If you're trying to build a long-term intellectual life on the internet, one of the biggest problems you'll face is figuring out how to allocate your effort. There is no template for doing this successfully — yet — and it's a doozy of an optimization problem. If you don't spend a lot of time producing original, high-value work, then obviously you'll never accomplish anything meaningful. But if you don't spend a decent chunk of effort building and improving your distribution systems, then your probability of having impact or making money is way lower. Other vexing questions include whether you should use result-based goals (e.g., "3 blog posts per week" or time-based goals (e.g., "3 hours of writing per day"); and what exactly should be your "north star metric." Audience size? Money? Subjective insight intensity?

Since "going pro" on the internet 8 months ago, I've been forced to tackle these problems head-on.

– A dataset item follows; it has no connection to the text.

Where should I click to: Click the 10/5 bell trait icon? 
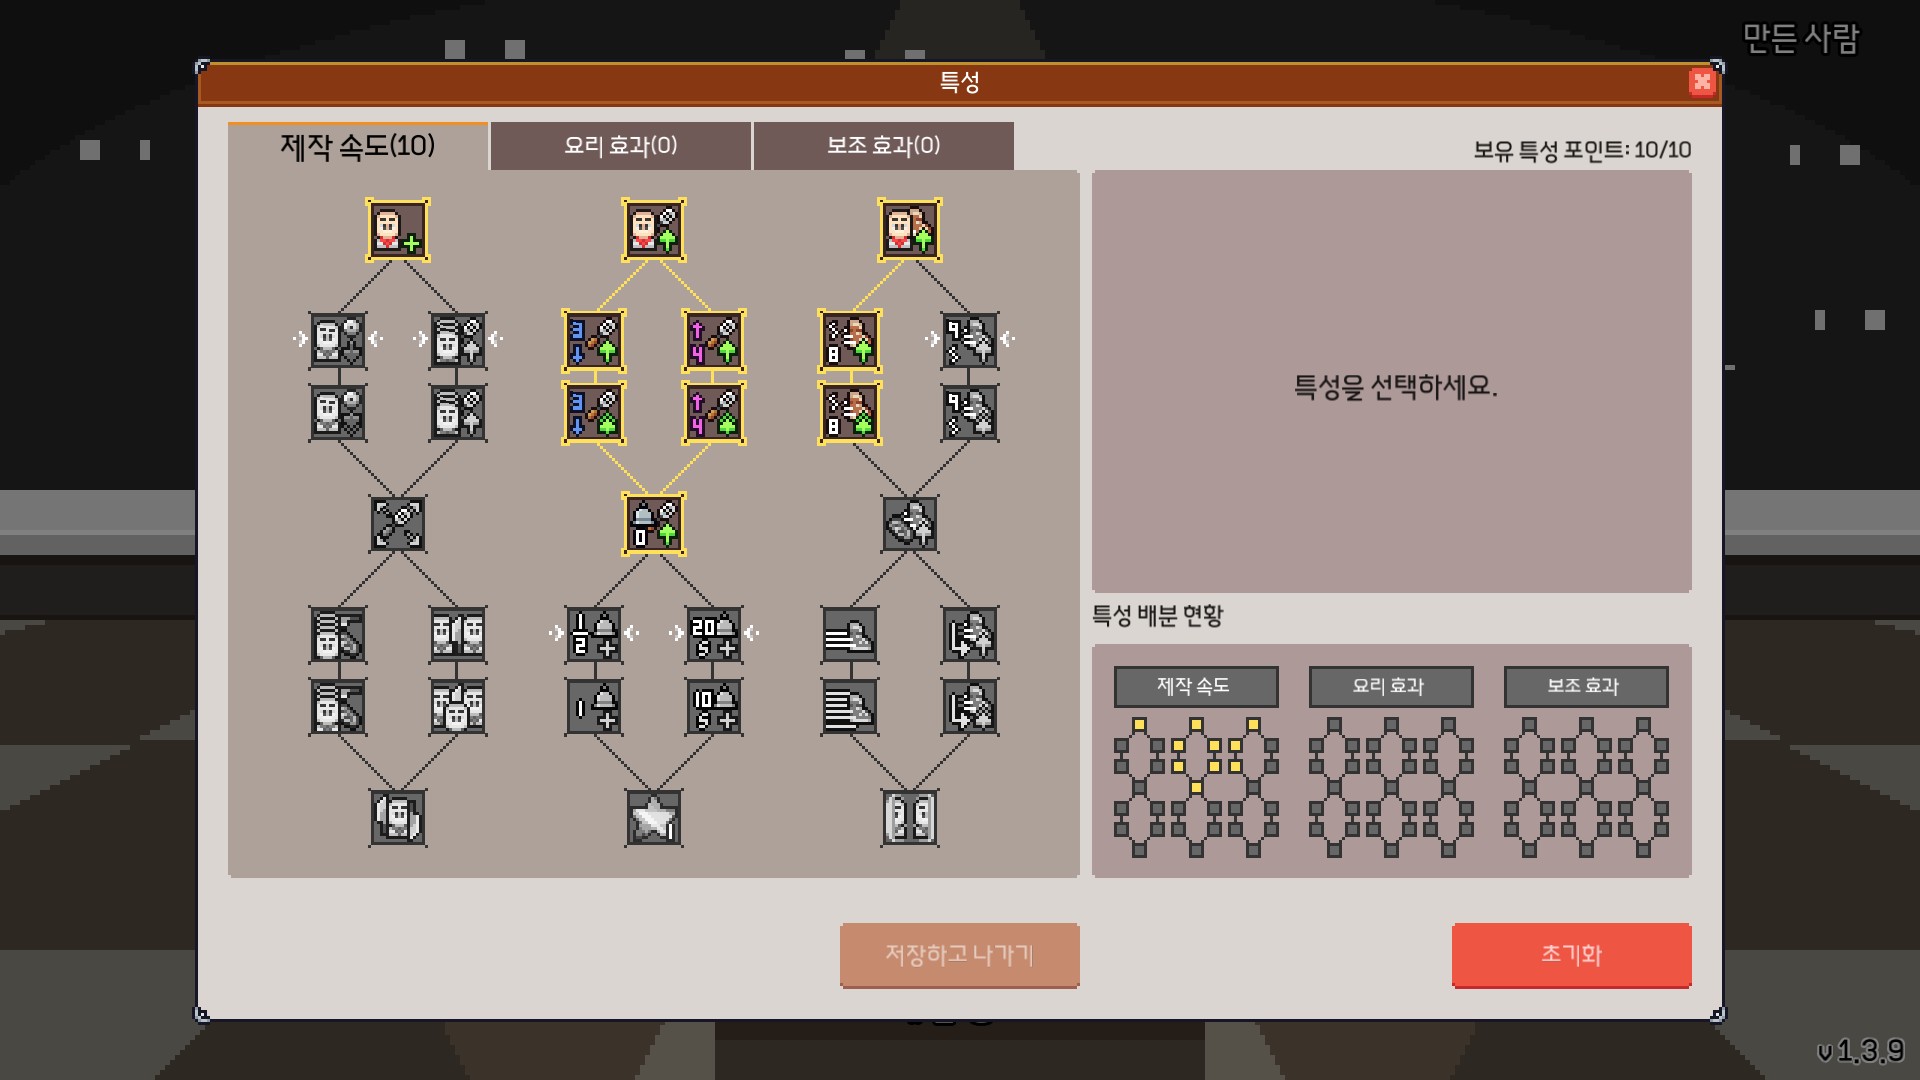(714, 707)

I'm not sure how much my solutions will generalize, so I'm not even going to defend or promote them, but I figured I will at least start to share them.

Here's how I've solved the puzzle of effort allocation, for myself.

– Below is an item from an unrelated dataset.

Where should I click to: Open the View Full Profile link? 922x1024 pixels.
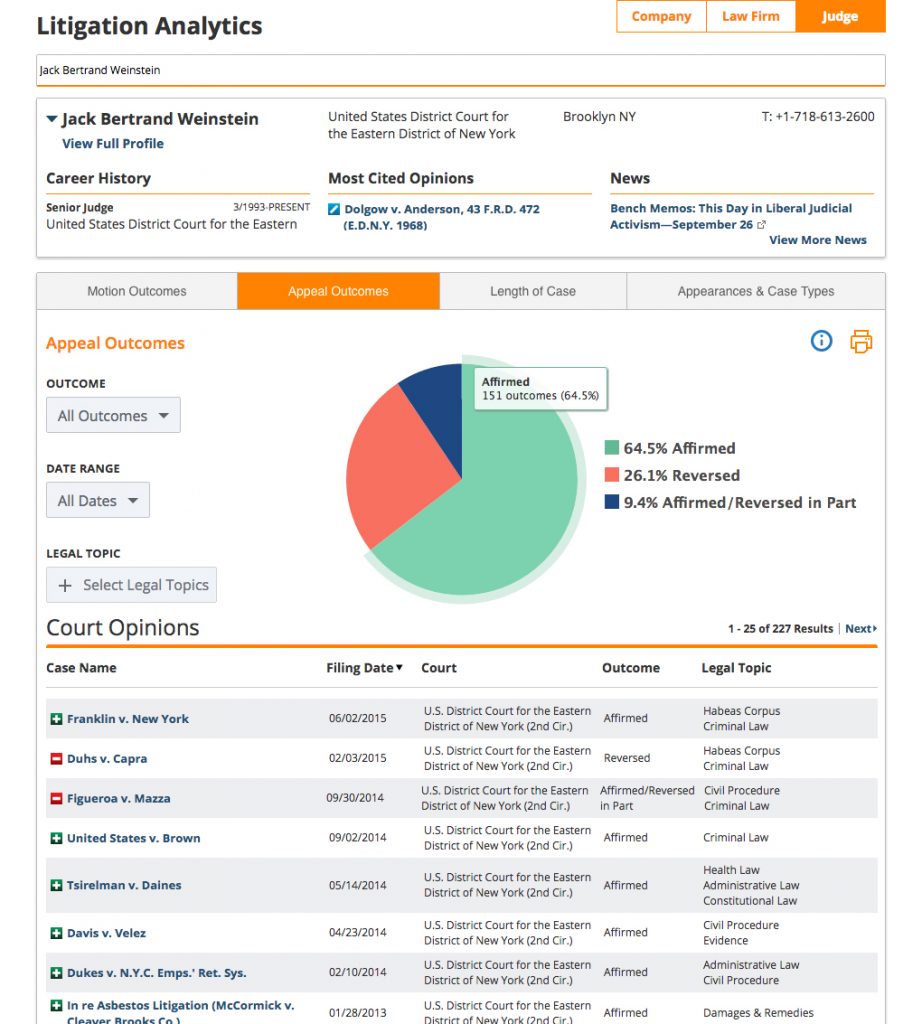[x=113, y=144]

First of all, I decided that what I'm really optimizing for is having a good life or what the Greeks called eudaimonia. This means I need to make a decent bit of money, but I don't need tons — so I’m certainly not maximizing that. It means I need to spend most of my time working hard on what I am personally most called to do; in my case, that means focused, original, creative intellectual work. And it means I cannot do either of these things so intensely that it causes me to be unhealthy or neglect my most important relationships. If this whole adventure makes me more stressed and joyless than academia, then it would be a failure.

The way I've operationalized this perspective is to assign percentages to the various priorities of my intellectual work system (not to exceed 100%). Then I formalize how many hours per week I want to work in total, and the batching frequency I consider best for each task.

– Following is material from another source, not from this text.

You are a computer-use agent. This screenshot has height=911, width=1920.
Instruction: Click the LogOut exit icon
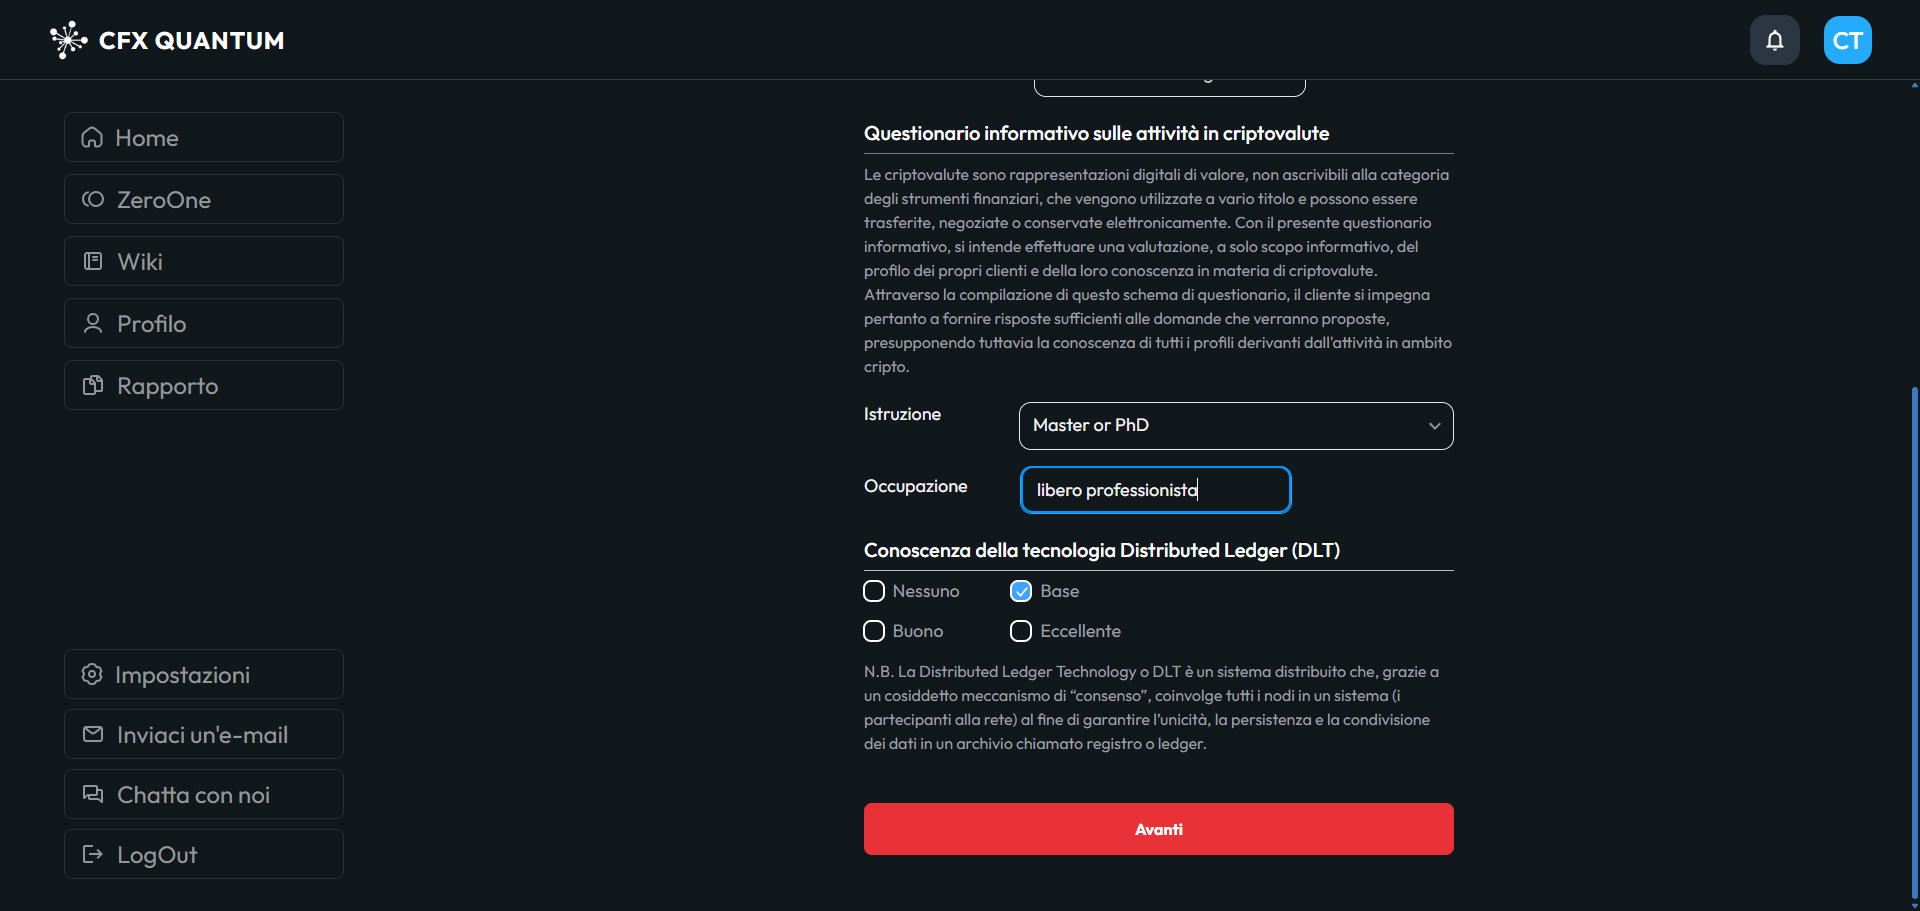(x=93, y=854)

I then feed these personal decisions into a spreadsheet that converts them to blocks of time I must schedule on my calendar. The idea is to input numbers that reflect my ideal, properly ordered work life (percentages out of 100%) and output specific, concrete requirements. If you use this system, and you have the discipline to execute what is blocked out on your calendar, then you can be confident you're not doing too much or too little of the various tasks in your system. Whether you've assigned your priorities optimally is a whole separate question, which no spreadsheet can solve, but at least you can see what your priorities really look like in practice. And you can more easily tweak them iteratively, as necessary.

Feel free to copy mine and use it yourself. You decide on the values in yellow: How many days per week can you work on your intellectual system? How many hours in those days? And how much do you want to focus on original creative work vs. distribution, video vs. audio, etc. Then just block out your calendar according to the values in green.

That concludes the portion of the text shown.